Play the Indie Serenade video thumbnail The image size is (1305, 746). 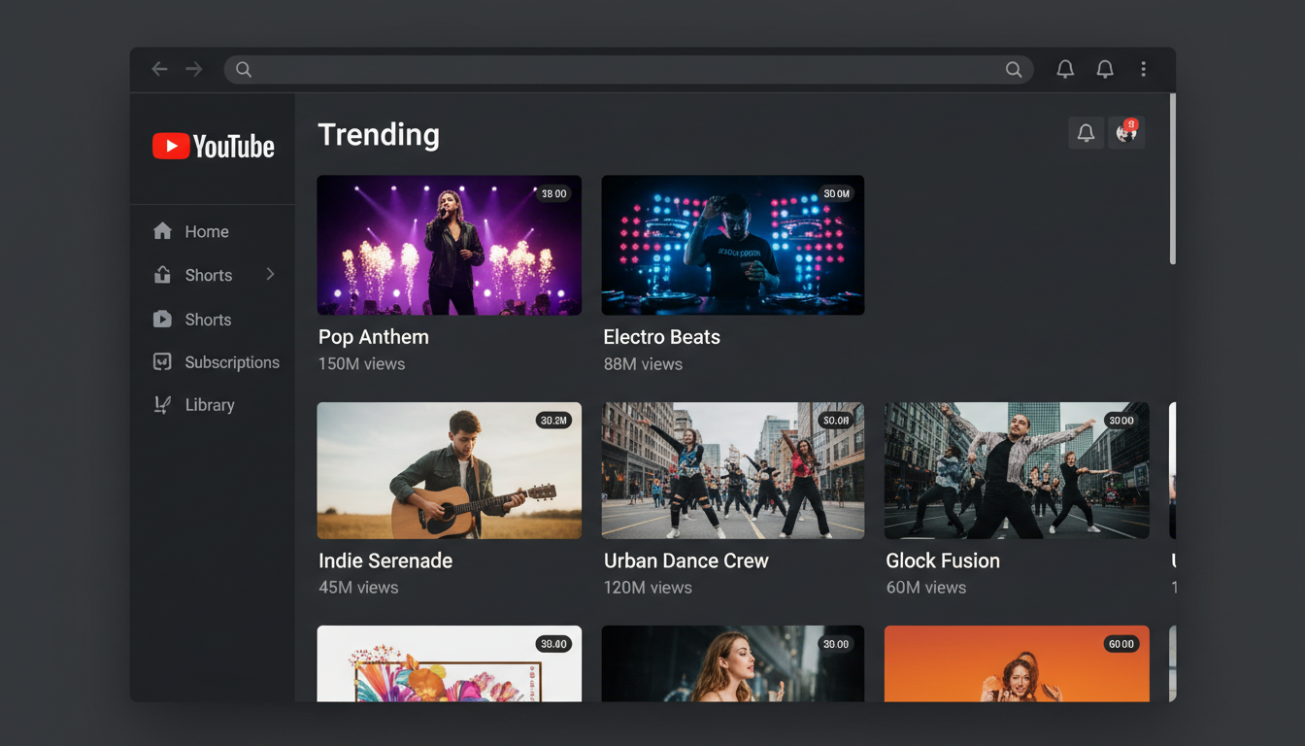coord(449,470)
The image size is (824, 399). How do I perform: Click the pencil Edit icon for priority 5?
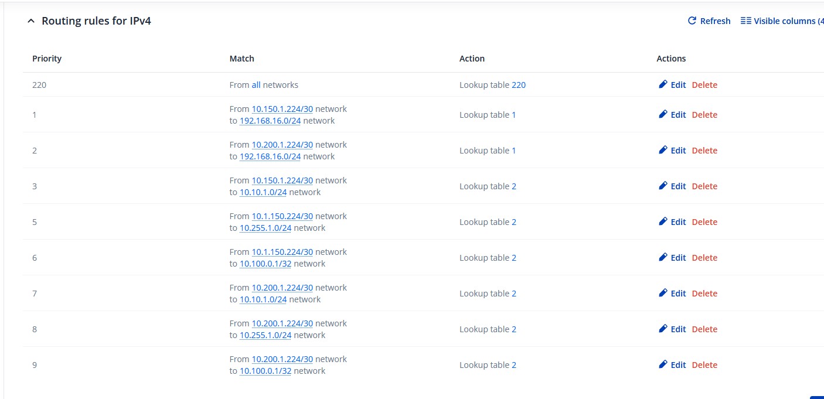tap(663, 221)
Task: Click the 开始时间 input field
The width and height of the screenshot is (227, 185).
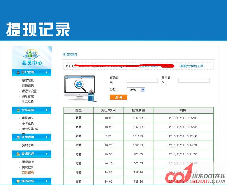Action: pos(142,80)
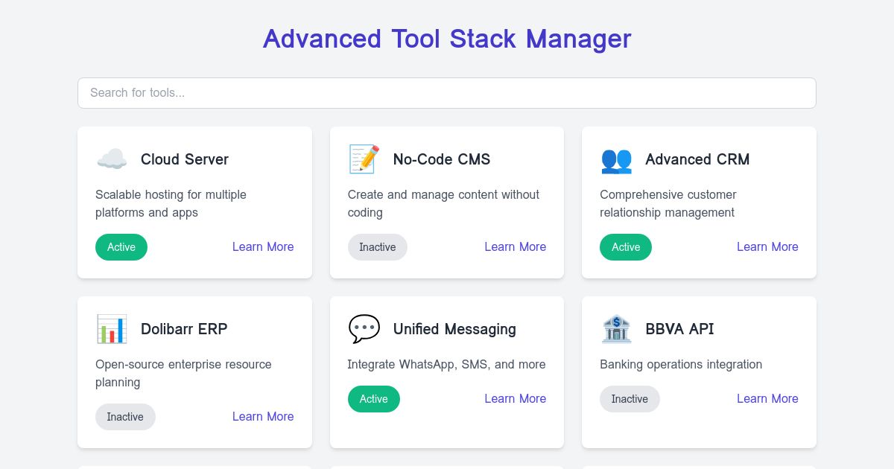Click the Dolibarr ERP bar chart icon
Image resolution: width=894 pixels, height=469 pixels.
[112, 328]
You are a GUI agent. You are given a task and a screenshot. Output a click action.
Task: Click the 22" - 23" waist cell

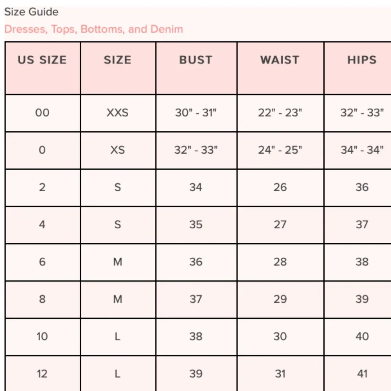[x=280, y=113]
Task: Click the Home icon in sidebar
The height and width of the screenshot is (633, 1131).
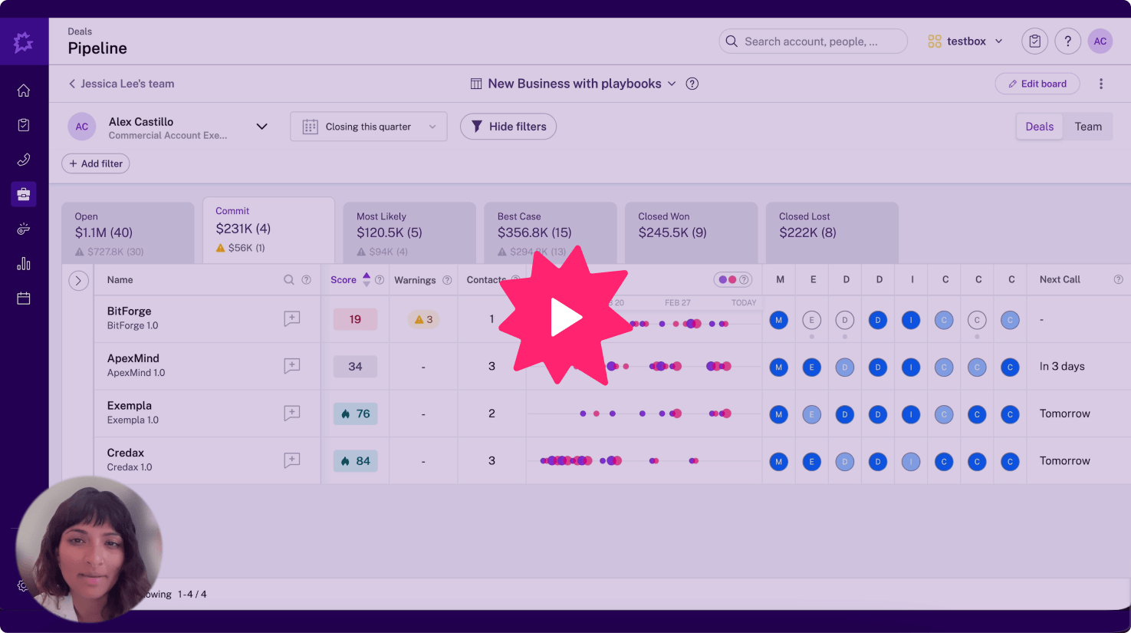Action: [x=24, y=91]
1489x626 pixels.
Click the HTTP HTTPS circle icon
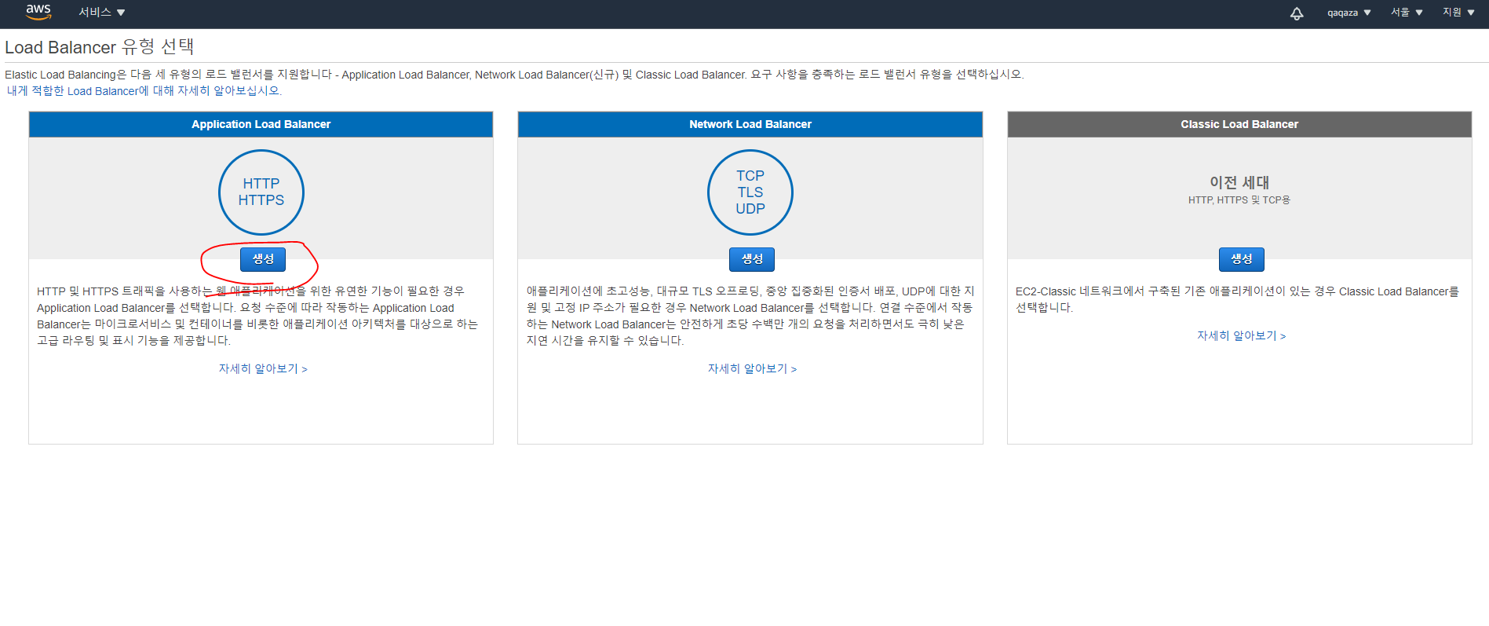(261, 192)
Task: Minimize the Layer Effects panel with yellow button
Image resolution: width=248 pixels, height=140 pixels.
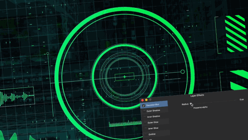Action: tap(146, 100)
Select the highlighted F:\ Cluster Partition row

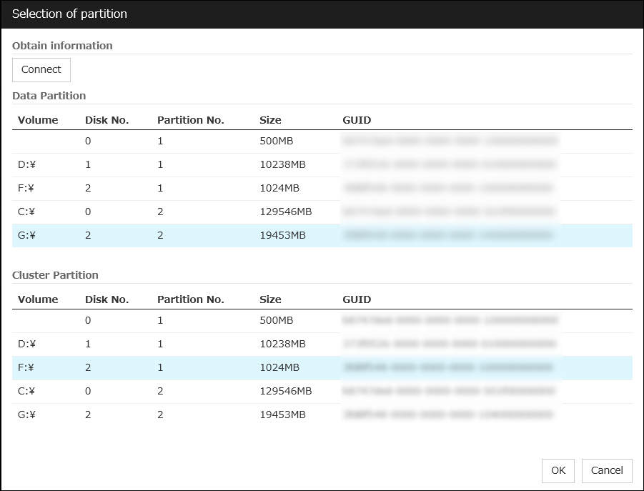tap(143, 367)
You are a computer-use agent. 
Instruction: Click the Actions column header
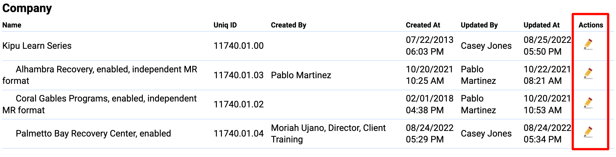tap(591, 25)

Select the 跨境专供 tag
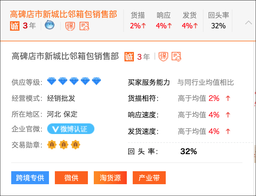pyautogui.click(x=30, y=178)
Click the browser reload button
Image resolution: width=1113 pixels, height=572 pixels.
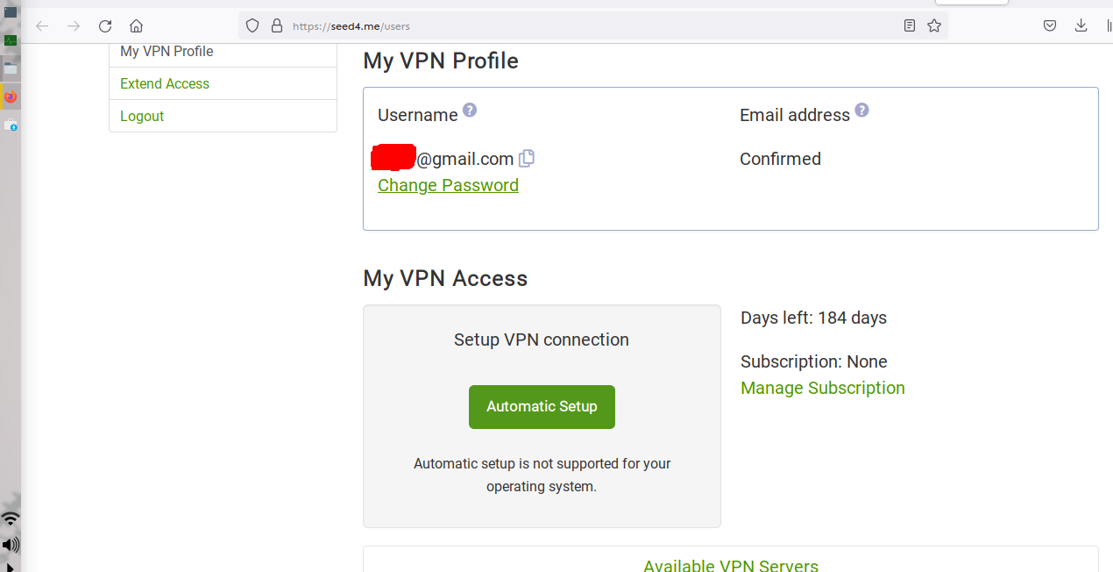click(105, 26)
....
■ Problem to solve ■
From the entries, report every line in which the string "agent" occurs.

■ Answer section ■
You are a GUI agent. You are given a task and a screenshot. Output a click action.
You are a computer-use agent. 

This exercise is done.